Pixel coordinate grounding data
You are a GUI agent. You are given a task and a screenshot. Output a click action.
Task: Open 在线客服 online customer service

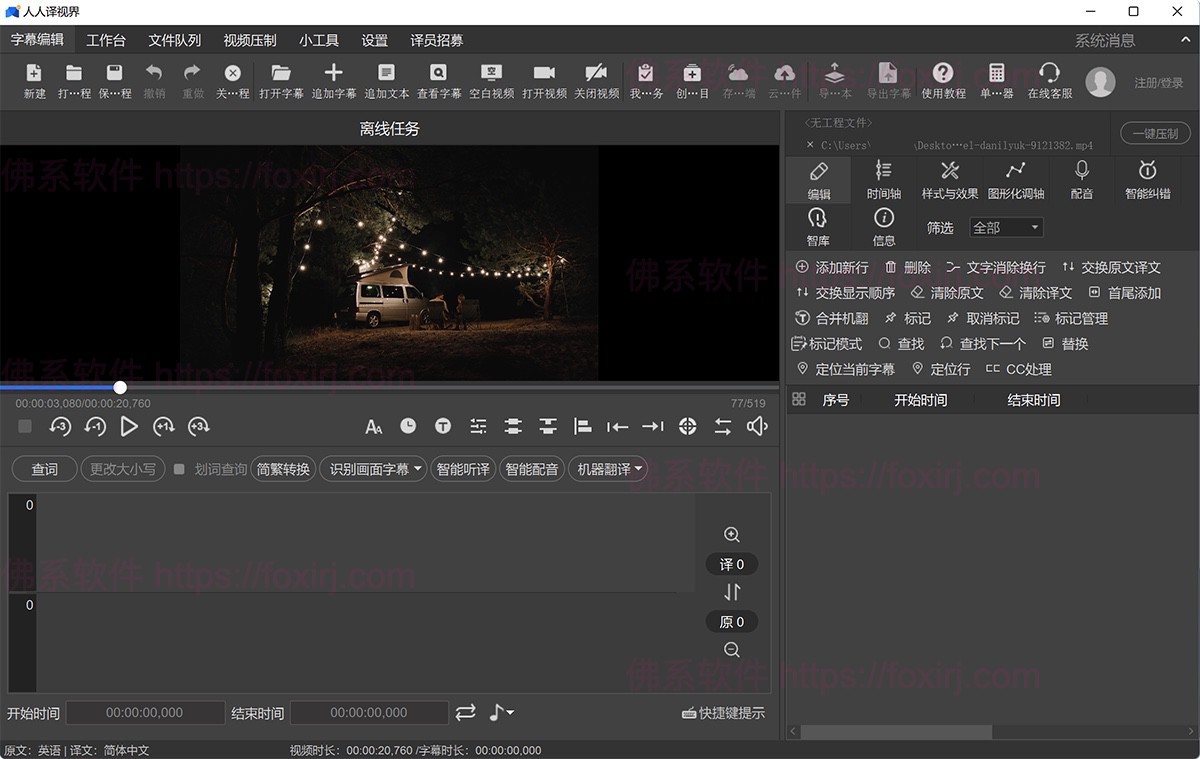tap(1049, 80)
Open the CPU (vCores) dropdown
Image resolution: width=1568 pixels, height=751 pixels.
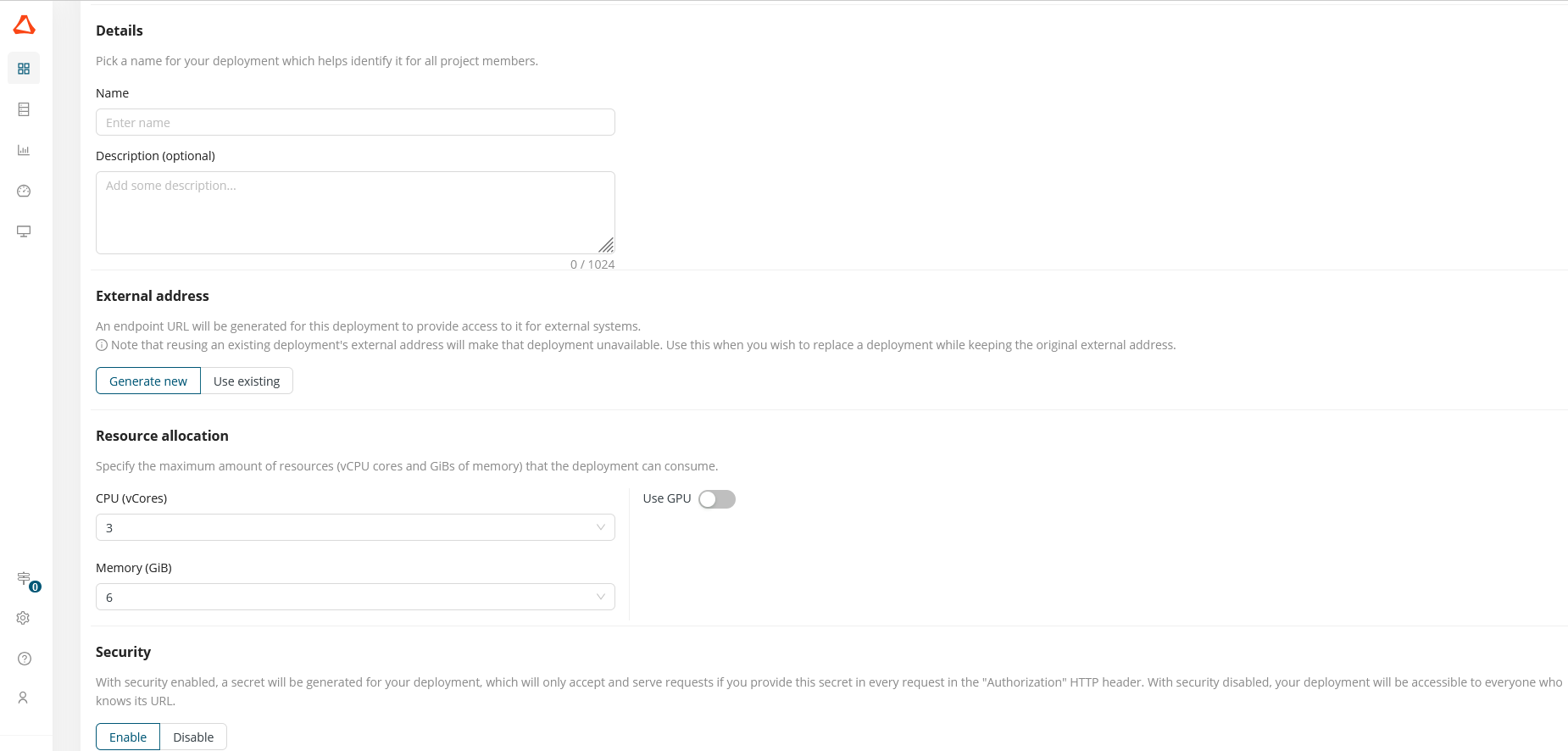pyautogui.click(x=355, y=527)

*Problem to work on*
The entries must be repeated exactly. Leave the images out.

*Exercise response*
You are a GUI agent. You are given a task and a screenshot. Output a click action.
Task: Open 在线客服 online customer service

tap(1049, 80)
Open the CPU (vCores) dropdown
Image resolution: width=1568 pixels, height=751 pixels.
pyautogui.click(x=355, y=527)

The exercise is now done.